## Begin

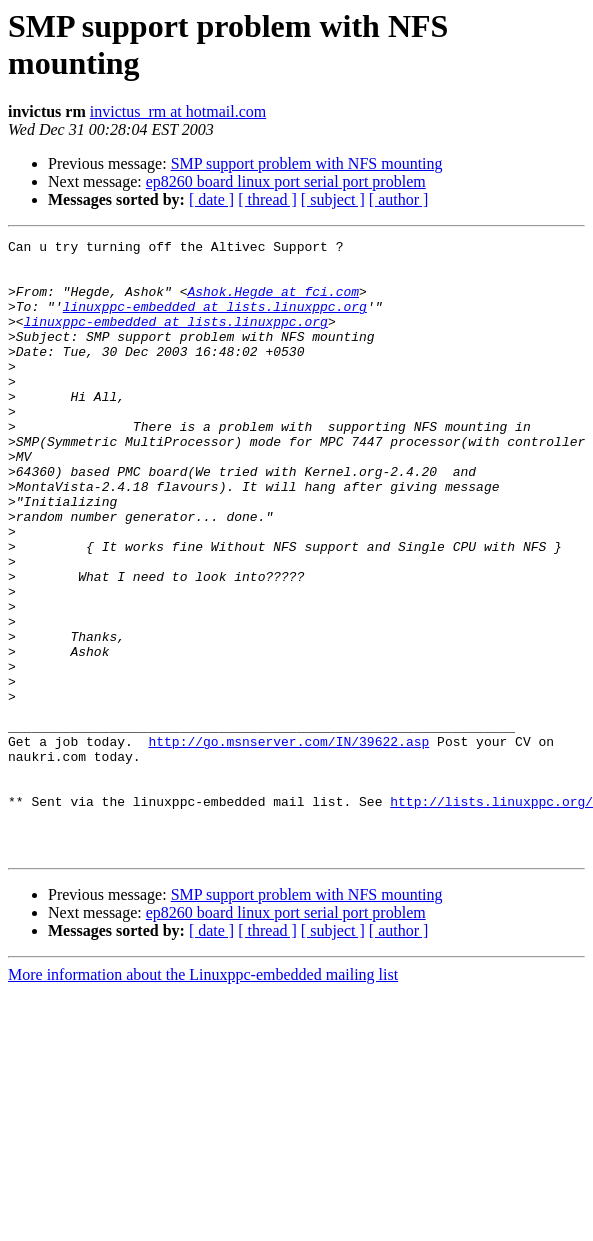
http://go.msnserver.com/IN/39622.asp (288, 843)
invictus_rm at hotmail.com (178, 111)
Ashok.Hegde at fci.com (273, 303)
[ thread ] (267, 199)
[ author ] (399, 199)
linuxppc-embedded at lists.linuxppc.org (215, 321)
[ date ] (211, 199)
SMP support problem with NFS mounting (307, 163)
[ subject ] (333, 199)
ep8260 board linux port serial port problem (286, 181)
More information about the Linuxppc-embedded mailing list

## End

■ Task objective
Turn the entries above into a numbered list with no blank lines, and leave the picture out.

■ Full response
1. http://go.msnserver.com/IN/39622.asp (288, 843)
2. invictus_rm at hotmail.com (178, 111)
3. Ashok.Hegde at fci.com (273, 303)
4. [ thread ] (267, 199)
5. [ author ] (399, 199)
6. linuxppc-embedded at lists.linuxppc.org (215, 321)
7. [ date ] (211, 199)
8. SMP support problem with NFS mounting (307, 163)
9. [ subject ] (333, 199)
10. ep8260 board linux port serial port problem (286, 181)
11. More information about the Linuxppc-embedded mailing list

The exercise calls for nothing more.